If a picture appears in the records, leave it out and transcribe the rest exactly.

### Data supplied
=== Section Start ===
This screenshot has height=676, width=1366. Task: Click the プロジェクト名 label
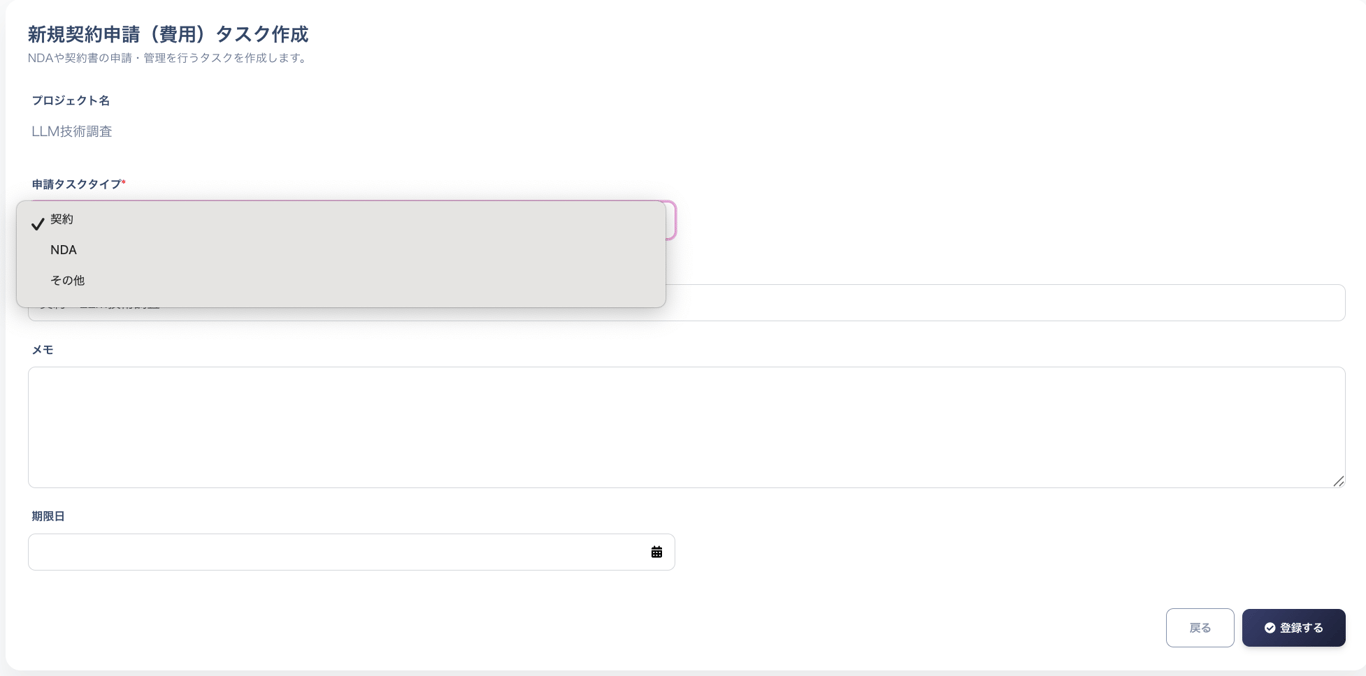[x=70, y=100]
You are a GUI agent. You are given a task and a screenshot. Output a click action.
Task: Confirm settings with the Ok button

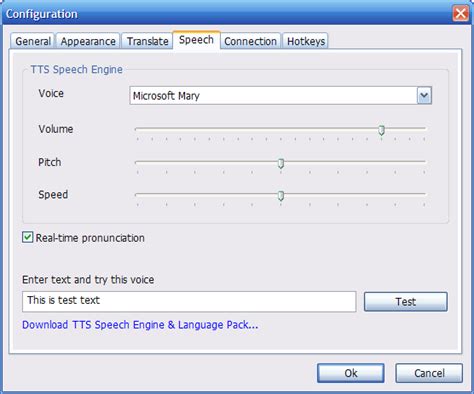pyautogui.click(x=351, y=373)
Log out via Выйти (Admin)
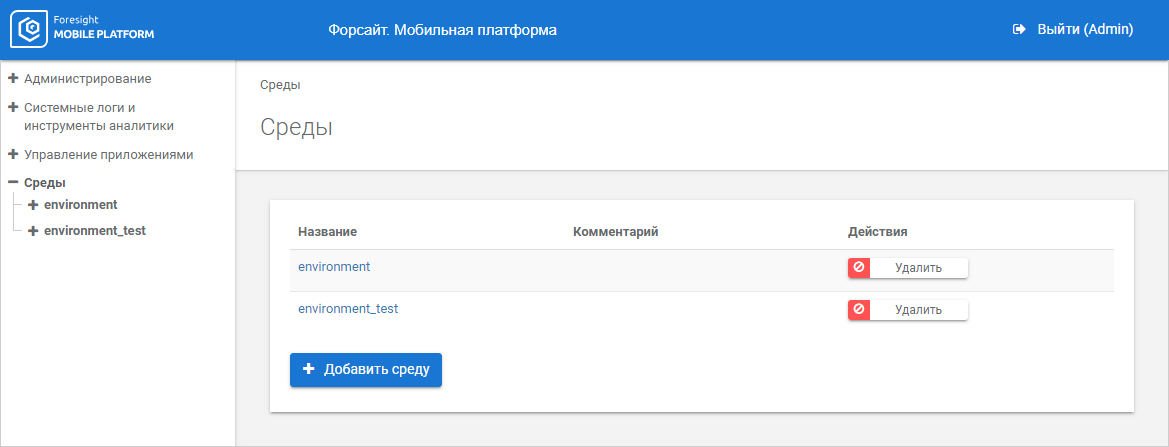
=== Section End ===
### Output for this exercise
This screenshot has height=676, width=1366. Task: Click the プロジェクト名 label
[x=70, y=100]
You are a GUI agent. You are given a task and a screenshot. Output a click action.
Task: Confirm settings with the Ok button

pyautogui.click(x=351, y=373)
Log out via Выйти (Admin)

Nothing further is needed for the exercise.